20231019

 「心理学化する社会」とは、社会の脱制度化や再帰化が進み、人々を支配していた伝統や価値や規範に代わって、心理学的言説や技術が人々を支配していく社会である。ギデンズが個人の再帰化は難しい課題となるとしその機能不順としてたくさんのアディクトが生み出されることを指摘しているように、社会や個人の再帰化は過渡期の現在、これまで以上に社会から排除される人々を増大させるだろう。臨床社会学はそういった社会に介入する診断をもつ社会学である。臨床社会学は危機の時代のシカゴで生まれたが、社会の危機において再創造されてくるものなのだろう。
樫村愛子『「心理学化する社会」の臨床社会学』より「はじめに」 p.ⅰ)



 6時半起床。朝食はトーストとコーヒー。寮の敷地内で(…)から声をかけられる。日本の有名なsingerが死んだだろうという。谷村新司のことだ。マジで興味がない。(…)はいい加減こちらの(属する世代の)ろくに知らない日本の芸能人についてあれこれ話しかけてくるのをやめてほしい。こちらは刃牙シリーズを読んでいる最中、ビスケット・オリバのことを魅力的なキャラだと思ったことは一度もない。
 小卖部でミネラルウォーターを買って外国語学院へ。(…)くんから授業に遅刻するという連絡。大金の絡む事情なので理解してほしいとのこと。詳細は知らんが、問題ないと返信。教室に入る。六階まで階段をあがったのでへろへろ。廊下に出ていったんすずむ。(…)さんが中庭を見下ろしながらとうもろこしを食っていたので、高いところは怖くないかとたずねる。怖くないという。
 8時から二年生の日語会話(三)。第28課。前半で雑談をはさみすぎた。教案そのものもちょっと弱いかなという感じ。アクティビティのルールも改稿前のほうがよかったかもしれない。いろいろ思うところがあったので帰宅後にメモ。
 ひととき休憩したのち、11時になったところで第五食堂へ。打包。食後、30分ほど昼寝するつもりだったのだが、たぶん3時間ほど寝てしまった、目が覚めると16時前だった。毎回昼寝をしすぎると起き抜けの気分があまりよろしくないというか、変に気落ちした感じになるのだが、これはどうしてだろう?
 きのうづけの記事の続きを書いて投稿。ひとつ書き忘れていたこと。きのう(…)くんからきいたのだが、故郷の遼寧省で職業研修に参加している(…)さんが職場を起訴したらしい。労働基準法的なアレをめちゃくちゃに無視しまくっている職場だからという。しかしそれでいえば、中国のほとんどの職場が労働基準法的なアレをまったく遵守などしていない。そういう話は学生たちからよくきく。そもそも996なんていう言葉が流行語になってしまうような社会なのだ(「過労死」という単語が仮に日本で生まれることがなかったとしても、じきに中国で生まれただろうとこちらは確信している)。
 ウェブ各所を巡回し、2022年10月19日づけの記事を読み返す。(…)さんと(…)さんと一緒に、まさに昨日行くことをこちらが拒んだ東北料理屋でまずいメシを食ったのち、夜のキャンパス内を散歩した日。当時国旗掲揚チームに所属していた(…)さん、(…)さん、(…)さんと遭遇して立ち話をした折、(…)さんと(…)くんのカップルが前日に別れたことを知らされている。(…)さんはこの失恋をきっかけに日本語をまじめに勉強しはじめるわけだ。
 2013年10月19日づけの記事も読み返し、「×××たちが塩の柱になるとき」に再掲。

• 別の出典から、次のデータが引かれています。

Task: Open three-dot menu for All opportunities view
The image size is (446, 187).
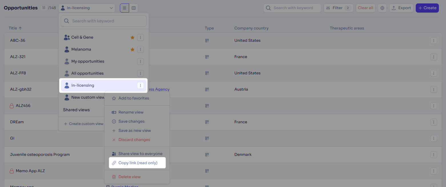Action: pyautogui.click(x=140, y=73)
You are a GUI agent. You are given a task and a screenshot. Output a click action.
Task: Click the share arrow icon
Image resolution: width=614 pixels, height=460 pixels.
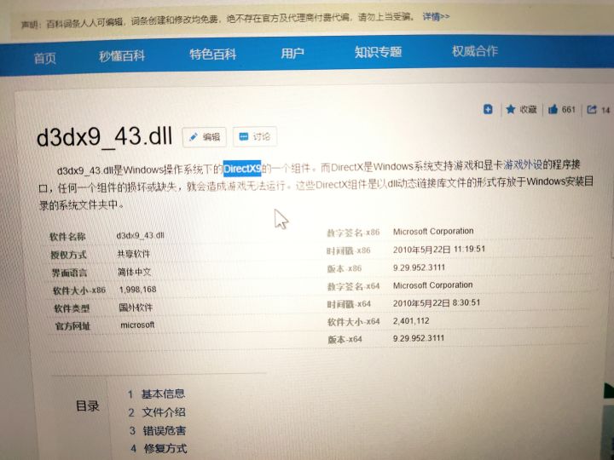(x=591, y=110)
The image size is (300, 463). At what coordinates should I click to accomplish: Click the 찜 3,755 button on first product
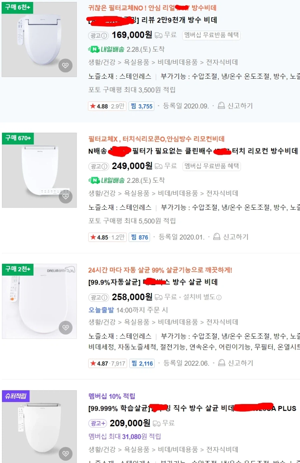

コンビニで菓子パンと紅茶花伝のホットを買った。唐突な寒気の日にはなぜかいつも紅茶花伝を飲みたくなる。紅茶花伝を見るとふしぎにいつも惹起されるところのなんでもない記憶というのがあって、たぶん小学校中学年か高学年のころだと思うのだけれど、今日の夢にも出てきた(…)(父親がビジネスホテルを経営している金持ちのサッカー青年)の実家がある坂の上から急激な角度でのびる下り坂をくだった先にあるあれは空き地だったか、それとも田舎につきものの個人系の自動車工場みたいなものの一画だったか、とにかくなんでもない道路沿いにわずかにもうけられたスペースに自動販売機が二台ほど並んで設置されていて、その自動販売機のまえに母親の運転するぼろっぼろの軽自動車を止めてジュースを買ったときの記憶、たぶん弟もいっしょにいたような気がするのだけれどそのときじぶんは紅茶花伝のホットを買って、そのとき初めて買ったわけではたぶんなかった気がするのだけれど、しかしなぜかそのときの記憶というのが紅茶花伝という言葉の響きに頑につきまとっており、というかこういうふうにして書きしるしながら記憶を探索するうちにだんだんと明瞭化してくるところがあるのだけれど、たぶんそれまでは自動販売機で購入するといえばじつにクソガキらしい甘ったるい清涼飲料水の類であったのがその日そこではじめて紅茶花伝という、いわばコーヒーとならんで大人の嗜好品であるという印象をもっていたまがりにも紅茶であるところの商品をすすんで自発的に購入したその背伸びの記憶、それまでは母親が購入したのをひとくちふたくち飲ませてもらう程度だったのがついに一缶まるまるじぶんのために買ったという前進の感、べつだん背伸びしたわけでもなんでもなくて本当にその味が好きでそれを買うことにしたのは確かなのだけれどそれだからこその驚き、つまり、クソガキであるはずのじぶんの嗜好がしかし知らぬ間に大人のシンボル(として理解されていた)紅茶にぴったり合致してしまっていることを不意に自覚してしまった瞬間のある種の取り返しのつかなさ、おのれの成長に置き去りにされてしまっていた事実を自覚したとたんに現実と自覚がそのあいだに介在させていた距離をひといきに飛び越えて重なるその収差の働き、そうした印象が強く色濃く残っていて、たとえばこのあいだ職場にやってきたフランス人たちとまがりなりにも英語でコミュニケーションをとれてしまっているじぶんを自覚した瞬間のおどろきもたぶんこれと似たようなものだったし、あるいは(…)とつれだって京都駅の伊勢丹をひやかしていたときにこちらにセールストークをしかけてくるスタッフの言葉をひとつひとつ通訳している、というかできてしまっているじぶんにはっとして気づいた瞬間のおどろきもやはりこれとよく似ていた。自覚の範囲外で着々と進行していた成長(変化)があるしきい値をこえた途端に自覚されるにいたってハッとするみたいな、自身にたいする認識の更新にせまられて不意をつかれたような気持ちになるような、その種の体験の原体験としてあの日の自動販売機で購入した紅茶花伝があるのかもしれない。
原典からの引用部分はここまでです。